Qu’il me soit permis d’émettre une considération particulière sur un aspect important de la réalité actuelle du Nicaragua. Je me réfère à la campagne d’alphabétisation à laquelle se dévouent des énergies si considérables.

Laissant de côté les aspects techniques du problème, je considère qu’une initiative destinée à apporter le pain de la culture à chaque citoyen, sans distinction mérite d’être louée en soi, à condition qu’elle soit programmée et menée à bien dans le plein respect des droits et des convictions religieuses du peuple et, d’une manière plus concrète, des parents des élèves. Ce respect des droits des parents et de la famille catholique à une éducation conforme à la foi qu’ils professent exclut que l’on impose des concepts contraires à la foi. L’expérience des siècles passés et le témoignage de nombreux contemporains sont la preuve que peut exister une large collaboration, sur le plan de l’éducation publique, entre la science et le christianisme.
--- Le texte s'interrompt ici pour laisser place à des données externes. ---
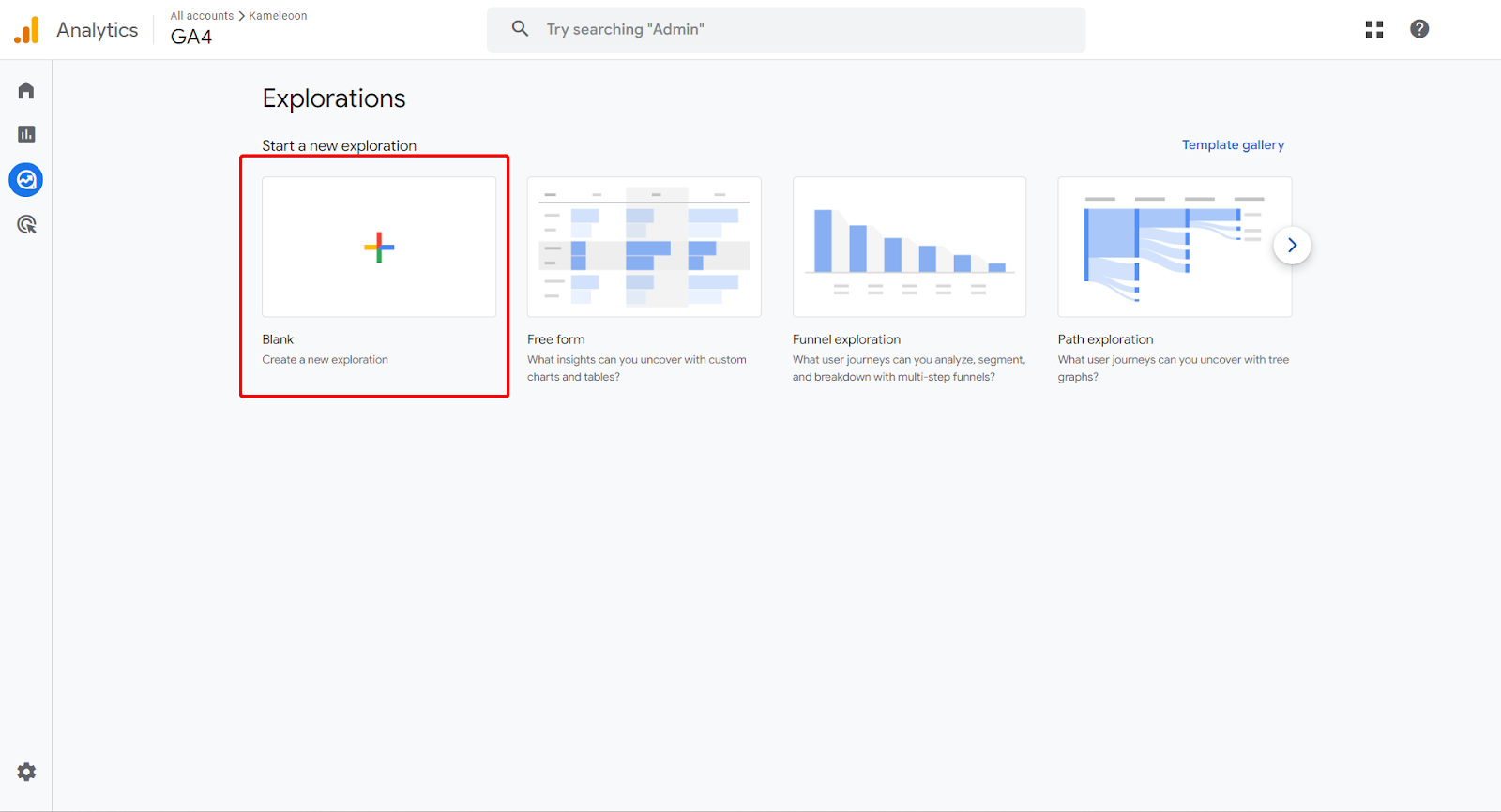Open the Google apps grid icon
The image size is (1501, 812).
[1374, 29]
À ce sujet, je lance un appel aux éducateurs chrétiens et à tous ceux qui exercent leur activité dans les écoles catholiques, pour qu’ils collaborent à cette entreprise d’éducation de chaque citoyen, dans le but de faciliter un accès généralisé à la culture.

Je formule enfin mes meilleurs vœux pour que le cher peuple du Nicaragua connaisse un avenir de paix, de concorde, de solidarité, en accord avec sa tradition chrétienne séculaire. Je demande au Seigneur que ne prévalent jamais des sentiments de haine, mais qu’au contraire, on s’efforce d’insérer utilement tous les citoyens dans la société, toujours dans le respect des personnes et de la vérité. Je demande aussi que soient préservées à tout moment les valeurs précieuses des familles qui constituées sur la base du mariage — sanctifié par l’Église par le sacrement et doté de sa propre indissolubilité,— sont le cadre et le noyau de première importance pour la société.

Je demande à Dieu que, de cette manière, chaque Nicaraguayen — parmi eux je désire évoquer avec une affection toute particulière les paysans, les ouvriers et les jeunes — marche dans une fraternité sereine vers des objectifs de plus en plus élevés, humains et chrétiens.

De leur côté, l’Église et l’Épiscopat local, fidèles à l’esprit de l’Évangile, sont proches du peuple nicaraguayen et participent, dans la mesure où le leur permet leur mission propre, à son progrès avant tout celui des secteurs les plus pauvres les plus défavorisés, les plus impuissants devant le malheur et la douleur.


*L'Osservatore Romano. Edition hebdomadaire en langue française n.11 p.8.

La Documentation catholique, n.1783 p.320.